Stupp and Kiskinis believe their mature neurons will give insights into aging-related illnesses and become better candidates for testing various drug therapies in cellular cultures. Using the dancing molecules, the researchers were able to advance human neurons to much older ages than previously possible, enabling scientists to study the onset of neurodegenerative diseases. “The composition of the ECM in the CNS is known to change with age … and could be mediating aspects of age-associated neurodegeneration,” the scientists noted. “Future efforts guided toward creating artificial coatings that mimic the aging ECM could prove useful.”
As part of the research, Kiskinis and his team took skin cells from a patient with ALS and converted them into patient-specific iPSCs. Then, they differentiated those stem cells into motor neurons, which is the cell type afflicted in this neurodegenerative disease. Finally, the researchers cultured neurons on the novel synthetic coating materials to further develop ALS signatures. Not only did this give Kiskinis a new window into ALS, these “ALS neurons” also could be used to test potential therapies.
“For the first time, we have been able to see adult-onset neurological protein aggregation in the stem cell-derived ALS patient motor neurons,” Kiskinis said. “This represents a breakthrough for us. It’s unclear how the aggregation triggers the disease. It’s what we are hoping to find out for the first time.”
“We anticipate that the PA platform will be of great interest to the stem cell community focused on developing hiPSC-based models of neurodevelopmental, neurological, and neurodegenerative diseases,” the investigators stated. “The adaptive nature and inherent flexibility in the design of the PA supramolecular materials can facilitate the development of additional ECM-mimetic platforms in the future.”
Further down the road, it may be possible for iPSC-derived mature, enhanced neurons to be transplanted into patients with spinal cord injuries or neurodegenerative diseases. For example, physicians could take skin cells from a patient with ALS or Parkinson’s disease, convert them into iPSCs and then culture those cells on the coating to create healthy, highly functional neurons.
Transplanting healthy neurons into a patient could replace damaged or lost neurons, potentially restoring lost cognition or sensations. And, because the initial cells came from the patient, the new, iPSC-derived neurons would genetically match the patient, eliminating the possibility of rejection.
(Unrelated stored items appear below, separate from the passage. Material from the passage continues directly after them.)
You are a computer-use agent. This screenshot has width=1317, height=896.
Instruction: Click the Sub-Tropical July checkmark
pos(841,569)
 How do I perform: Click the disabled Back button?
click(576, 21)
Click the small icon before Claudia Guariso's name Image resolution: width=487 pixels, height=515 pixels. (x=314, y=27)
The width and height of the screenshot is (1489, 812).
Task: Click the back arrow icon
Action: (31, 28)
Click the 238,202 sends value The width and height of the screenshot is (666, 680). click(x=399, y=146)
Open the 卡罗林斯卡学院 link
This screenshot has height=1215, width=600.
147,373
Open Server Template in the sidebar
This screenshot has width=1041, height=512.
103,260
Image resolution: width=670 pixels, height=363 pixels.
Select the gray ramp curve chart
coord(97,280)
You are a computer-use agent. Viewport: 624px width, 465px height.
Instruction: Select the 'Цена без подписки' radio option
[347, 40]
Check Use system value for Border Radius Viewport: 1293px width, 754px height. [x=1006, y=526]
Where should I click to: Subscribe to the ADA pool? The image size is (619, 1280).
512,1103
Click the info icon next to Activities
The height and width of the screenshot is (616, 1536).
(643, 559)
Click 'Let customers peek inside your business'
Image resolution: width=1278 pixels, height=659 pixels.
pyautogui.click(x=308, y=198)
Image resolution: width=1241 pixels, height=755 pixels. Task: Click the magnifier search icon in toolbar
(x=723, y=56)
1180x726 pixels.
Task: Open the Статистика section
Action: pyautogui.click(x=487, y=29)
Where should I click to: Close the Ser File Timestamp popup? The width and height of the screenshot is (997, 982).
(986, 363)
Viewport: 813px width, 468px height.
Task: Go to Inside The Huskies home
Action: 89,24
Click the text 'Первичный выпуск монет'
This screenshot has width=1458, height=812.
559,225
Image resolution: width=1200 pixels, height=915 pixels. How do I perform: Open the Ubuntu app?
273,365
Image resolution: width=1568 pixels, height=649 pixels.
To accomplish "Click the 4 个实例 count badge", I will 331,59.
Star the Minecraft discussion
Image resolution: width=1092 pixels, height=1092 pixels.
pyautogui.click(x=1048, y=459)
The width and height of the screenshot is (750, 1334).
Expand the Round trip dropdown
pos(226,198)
“Cell replacement therapy can be very challenging for a disease like ALS, as transplanted motor neurons in the spinal cord will need to project their long axons to the appropriate muscle sites in the periphery but could be more straightforward for Parkinson’s disease,” Kiskinis commented. “Either way this technology will be transformative.”
Stupp added, “It is possible to take cells from a patient, transform them into stem cells and then differentiate them into different types of cells. But the yield for those cells tends to be low, and achieving proper maturation is a big issue. We could integrate our coating into large-scale manufacturing of patient-derived neurons for cell transplantation therapies without immune rejection.”